Task directions
The full set of lines below has to be written out again exactly.

↓

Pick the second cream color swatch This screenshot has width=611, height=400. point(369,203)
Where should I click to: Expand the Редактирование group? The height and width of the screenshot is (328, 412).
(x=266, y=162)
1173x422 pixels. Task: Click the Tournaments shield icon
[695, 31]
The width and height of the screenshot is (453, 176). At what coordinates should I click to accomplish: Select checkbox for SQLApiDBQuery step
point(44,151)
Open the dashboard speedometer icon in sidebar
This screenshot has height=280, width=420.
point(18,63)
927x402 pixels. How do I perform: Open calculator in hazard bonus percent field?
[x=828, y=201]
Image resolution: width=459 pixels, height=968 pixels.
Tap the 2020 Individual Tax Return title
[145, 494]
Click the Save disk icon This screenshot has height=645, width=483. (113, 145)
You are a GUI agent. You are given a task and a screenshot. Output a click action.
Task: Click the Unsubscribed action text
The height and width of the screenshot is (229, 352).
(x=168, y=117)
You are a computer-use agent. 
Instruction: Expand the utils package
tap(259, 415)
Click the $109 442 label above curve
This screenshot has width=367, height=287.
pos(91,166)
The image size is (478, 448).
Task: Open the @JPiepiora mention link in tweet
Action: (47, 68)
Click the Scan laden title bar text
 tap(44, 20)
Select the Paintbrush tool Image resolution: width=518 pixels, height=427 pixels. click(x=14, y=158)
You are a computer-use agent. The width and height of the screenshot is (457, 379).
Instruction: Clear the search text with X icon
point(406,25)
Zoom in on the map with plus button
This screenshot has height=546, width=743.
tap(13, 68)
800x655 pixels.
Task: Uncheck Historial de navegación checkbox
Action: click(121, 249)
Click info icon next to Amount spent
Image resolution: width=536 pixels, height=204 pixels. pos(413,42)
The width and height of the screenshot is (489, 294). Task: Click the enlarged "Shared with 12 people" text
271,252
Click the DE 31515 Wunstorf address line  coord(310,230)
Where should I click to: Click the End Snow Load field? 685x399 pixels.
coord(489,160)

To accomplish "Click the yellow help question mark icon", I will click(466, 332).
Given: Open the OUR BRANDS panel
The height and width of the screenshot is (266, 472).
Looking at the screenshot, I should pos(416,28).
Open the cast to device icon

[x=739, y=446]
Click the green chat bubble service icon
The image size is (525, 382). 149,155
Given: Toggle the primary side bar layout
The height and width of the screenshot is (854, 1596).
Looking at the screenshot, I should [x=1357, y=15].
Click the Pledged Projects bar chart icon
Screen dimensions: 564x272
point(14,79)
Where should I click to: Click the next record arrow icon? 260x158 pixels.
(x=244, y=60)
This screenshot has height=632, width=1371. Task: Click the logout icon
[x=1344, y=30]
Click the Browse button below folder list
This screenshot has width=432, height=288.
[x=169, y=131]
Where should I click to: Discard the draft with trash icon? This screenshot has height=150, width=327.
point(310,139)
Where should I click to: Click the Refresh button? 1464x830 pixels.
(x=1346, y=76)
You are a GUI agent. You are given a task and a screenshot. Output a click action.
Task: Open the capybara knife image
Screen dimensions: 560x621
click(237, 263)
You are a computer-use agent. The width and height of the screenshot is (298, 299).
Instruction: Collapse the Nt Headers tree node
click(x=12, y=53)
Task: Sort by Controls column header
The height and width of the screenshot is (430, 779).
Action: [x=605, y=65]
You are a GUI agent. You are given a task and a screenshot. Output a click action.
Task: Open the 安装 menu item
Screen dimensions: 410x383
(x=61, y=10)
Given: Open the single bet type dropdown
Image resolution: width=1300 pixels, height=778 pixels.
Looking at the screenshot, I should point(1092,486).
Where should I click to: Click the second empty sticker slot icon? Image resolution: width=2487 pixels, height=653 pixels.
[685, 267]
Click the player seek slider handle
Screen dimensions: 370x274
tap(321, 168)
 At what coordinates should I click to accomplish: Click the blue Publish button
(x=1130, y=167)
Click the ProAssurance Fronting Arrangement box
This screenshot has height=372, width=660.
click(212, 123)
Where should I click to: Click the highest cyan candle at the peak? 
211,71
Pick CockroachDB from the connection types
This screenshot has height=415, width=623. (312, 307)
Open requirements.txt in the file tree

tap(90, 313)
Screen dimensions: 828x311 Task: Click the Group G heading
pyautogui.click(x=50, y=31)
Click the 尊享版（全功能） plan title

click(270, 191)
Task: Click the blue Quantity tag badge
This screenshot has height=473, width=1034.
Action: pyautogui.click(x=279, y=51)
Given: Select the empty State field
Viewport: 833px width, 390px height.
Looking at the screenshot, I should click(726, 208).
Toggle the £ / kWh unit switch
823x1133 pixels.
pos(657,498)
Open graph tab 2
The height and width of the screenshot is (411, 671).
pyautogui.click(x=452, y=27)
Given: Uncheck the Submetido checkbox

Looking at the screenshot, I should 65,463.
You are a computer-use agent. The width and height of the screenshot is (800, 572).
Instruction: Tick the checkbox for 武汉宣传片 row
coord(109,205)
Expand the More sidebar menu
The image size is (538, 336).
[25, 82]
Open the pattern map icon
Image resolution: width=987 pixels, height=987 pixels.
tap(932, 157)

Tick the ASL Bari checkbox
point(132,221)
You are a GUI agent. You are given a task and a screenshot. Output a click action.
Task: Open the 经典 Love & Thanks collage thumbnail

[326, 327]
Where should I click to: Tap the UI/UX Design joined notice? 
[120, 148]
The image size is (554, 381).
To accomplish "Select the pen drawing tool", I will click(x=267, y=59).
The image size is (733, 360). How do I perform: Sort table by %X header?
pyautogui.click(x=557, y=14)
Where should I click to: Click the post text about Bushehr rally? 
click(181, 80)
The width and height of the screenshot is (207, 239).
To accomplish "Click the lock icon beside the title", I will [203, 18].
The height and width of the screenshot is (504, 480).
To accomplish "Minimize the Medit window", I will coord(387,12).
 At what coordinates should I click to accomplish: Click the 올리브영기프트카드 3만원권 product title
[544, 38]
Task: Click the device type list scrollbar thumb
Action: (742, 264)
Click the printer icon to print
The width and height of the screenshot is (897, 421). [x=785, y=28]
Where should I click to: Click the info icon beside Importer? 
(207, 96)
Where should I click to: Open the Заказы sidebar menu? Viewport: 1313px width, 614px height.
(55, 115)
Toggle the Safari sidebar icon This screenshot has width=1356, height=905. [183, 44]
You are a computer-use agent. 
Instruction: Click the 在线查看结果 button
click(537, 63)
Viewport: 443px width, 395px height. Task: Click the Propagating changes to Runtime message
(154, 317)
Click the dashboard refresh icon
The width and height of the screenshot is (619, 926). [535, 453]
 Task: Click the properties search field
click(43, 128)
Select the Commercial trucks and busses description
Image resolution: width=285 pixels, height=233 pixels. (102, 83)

↑

Response
Pick the second cream color swatch This screenshot has width=611, height=400. point(369,203)
Where should I click to: Expand the Редактирование group? The height and width of the screenshot is (328, 412).
(x=266, y=162)
1173x422 pixels. Task: Click the Tournaments shield icon
[695, 31]
The width and height of the screenshot is (453, 176). At what coordinates should I click to accomplish: Select checkbox for SQLApiDBQuery step
point(44,151)
Open the dashboard speedometer icon in sidebar
This screenshot has height=280, width=420.
point(18,63)
927x402 pixels. How do I perform: Open calculator in hazard bonus percent field?
[x=828, y=201]
Image resolution: width=459 pixels, height=968 pixels.
Tap the 2020 Individual Tax Return title
[145, 494]
Click the Save disk icon This screenshot has height=645, width=483. (113, 145)
You are a GUI agent. You are given a task and a screenshot. Output a click action.
Task: Click the Unsubscribed action text
The height and width of the screenshot is (229, 352).
(x=168, y=117)
You are a computer-use agent. 
Instruction: Expand the utils package
tap(259, 415)
Click the $109 442 label above curve
This screenshot has width=367, height=287.
pos(91,166)
The image size is (478, 448).
Task: Open the @JPiepiora mention link in tweet
Action: (47, 68)
Click the Scan laden title bar text
 tap(44, 20)
Select the Paintbrush tool Image resolution: width=518 pixels, height=427 pixels. click(x=14, y=158)
You are a computer-use agent. The width and height of the screenshot is (457, 379).
Instruction: Clear the search text with X icon
point(406,25)
Zoom in on the map with plus button
This screenshot has height=546, width=743.
tap(13, 68)
800x655 pixels.
Task: Uncheck Historial de navegación checkbox
Action: click(121, 249)
Click info icon next to Amount spent
Image resolution: width=536 pixels, height=204 pixels. pos(413,42)
The width and height of the screenshot is (489, 294). Task: Click the enlarged "Shared with 12 people" text
271,252
Click the DE 31515 Wunstorf address line  coord(310,230)
Where should I click to: Click the End Snow Load field? 685x399 pixels.
coord(489,160)

To accomplish "Click the yellow help question mark icon", I will click(466, 332).
Given: Open the OUR BRANDS panel
The height and width of the screenshot is (266, 472).
Looking at the screenshot, I should pos(416,28).
Open the cast to device icon

[x=739, y=446]
Click the green chat bubble service icon
The image size is (525, 382). 149,155
Given: Toggle the primary side bar layout
The height and width of the screenshot is (854, 1596).
Looking at the screenshot, I should [x=1357, y=15].
Click the Pledged Projects bar chart icon
Screen dimensions: 564x272
point(14,79)
Where should I click to: Click the next record arrow icon? 260x158 pixels.
(x=244, y=60)
This screenshot has height=632, width=1371. Task: Click the logout icon
[x=1344, y=30]
Click the Browse button below folder list
This screenshot has width=432, height=288.
[x=169, y=131]
Where should I click to: Discard the draft with trash icon? This screenshot has height=150, width=327.
point(310,139)
Where should I click to: Click the Refresh button? 1464x830 pixels.
(x=1346, y=76)
You are a GUI agent. You are given a task and a screenshot. Output a click action.
Task: Open the capybara knife image
Screen dimensions: 560x621
click(237, 263)
You are a computer-use agent. The width and height of the screenshot is (298, 299).
Instruction: Collapse the Nt Headers tree node
click(x=12, y=53)
Task: Sort by Controls column header
The height and width of the screenshot is (430, 779).
Action: [x=605, y=65]
You are a GUI agent. You are given a task and a screenshot. Output a click action.
Task: Open the 安装 menu item
Screen dimensions: 410x383
(x=61, y=10)
Given: Open the single bet type dropdown
Image resolution: width=1300 pixels, height=778 pixels.
Looking at the screenshot, I should point(1092,486).
Where should I click to: Click the second empty sticker slot icon? Image resolution: width=2487 pixels, height=653 pixels.
[685, 267]
Click the player seek slider handle
Screen dimensions: 370x274
tap(321, 168)
 At what coordinates should I click to accomplish: Click the blue Publish button
(x=1130, y=167)
Click the ProAssurance Fronting Arrangement box
This screenshot has height=372, width=660.
click(212, 123)
Where should I click to: Click the highest cyan candle at the peak? 
211,71
Pick CockroachDB from the connection types
This screenshot has height=415, width=623. (312, 307)
Open requirements.txt in the file tree

tap(90, 313)
Screen dimensions: 828x311 Task: Click the Group G heading
pyautogui.click(x=50, y=31)
Click the 尊享版（全功能） plan title

click(270, 191)
Task: Click the blue Quantity tag badge
This screenshot has height=473, width=1034.
Action: pyautogui.click(x=279, y=51)
Given: Select the empty State field
Viewport: 833px width, 390px height.
Looking at the screenshot, I should click(726, 208).
Toggle the £ / kWh unit switch
823x1133 pixels.
pos(657,498)
Open graph tab 2
The height and width of the screenshot is (411, 671).
pyautogui.click(x=452, y=27)
Given: Uncheck the Submetido checkbox

Looking at the screenshot, I should 65,463.
You are a computer-use agent. The width and height of the screenshot is (800, 572).
Instruction: Tick the checkbox for 武汉宣传片 row
coord(109,205)
Expand the More sidebar menu
The image size is (538, 336).
[25, 82]
Open the pattern map icon
Image resolution: width=987 pixels, height=987 pixels.
tap(932, 157)

Tick the ASL Bari checkbox
point(132,221)
You are a GUI agent. You are given a task and a screenshot. Output a click action.
Task: Open the 经典 Love & Thanks collage thumbnail

[326, 327]
Where should I click to: Tap the UI/UX Design joined notice? 
[120, 148]
The image size is (554, 381).
To accomplish "Select the pen drawing tool", I will click(x=267, y=59).
The image size is (733, 360). How do I perform: Sort table by %X header?
pyautogui.click(x=557, y=14)
Where should I click to: Click the post text about Bushehr rally? 
click(181, 80)
The width and height of the screenshot is (207, 239).
To accomplish "Click the lock icon beside the title", I will [203, 18].
The height and width of the screenshot is (504, 480).
To accomplish "Minimize the Medit window", I will coord(387,12).
 At what coordinates should I click to accomplish: Click the 올리브영기프트카드 3만원권 product title
[544, 38]
Task: Click the device type list scrollbar thumb
Action: (742, 264)
Click the printer icon to print
The width and height of the screenshot is (897, 421). [x=785, y=28]
Where should I click to: Click the info icon beside Importer? 
(207, 96)
Where should I click to: Open the Заказы sidebar menu? Viewport: 1313px width, 614px height.
(55, 115)
Toggle the Safari sidebar icon This screenshot has width=1356, height=905. [183, 44]
You are a computer-use agent. 
Instruction: Click the 在线查看结果 button
click(537, 63)
Viewport: 443px width, 395px height. Task: Click the Propagating changes to Runtime message
(154, 317)
Click the dashboard refresh icon
The width and height of the screenshot is (619, 926). [535, 453]
 Task: Click the properties search field
click(43, 128)
Select the Commercial trucks and busses description
Image resolution: width=285 pixels, height=233 pixels. (102, 83)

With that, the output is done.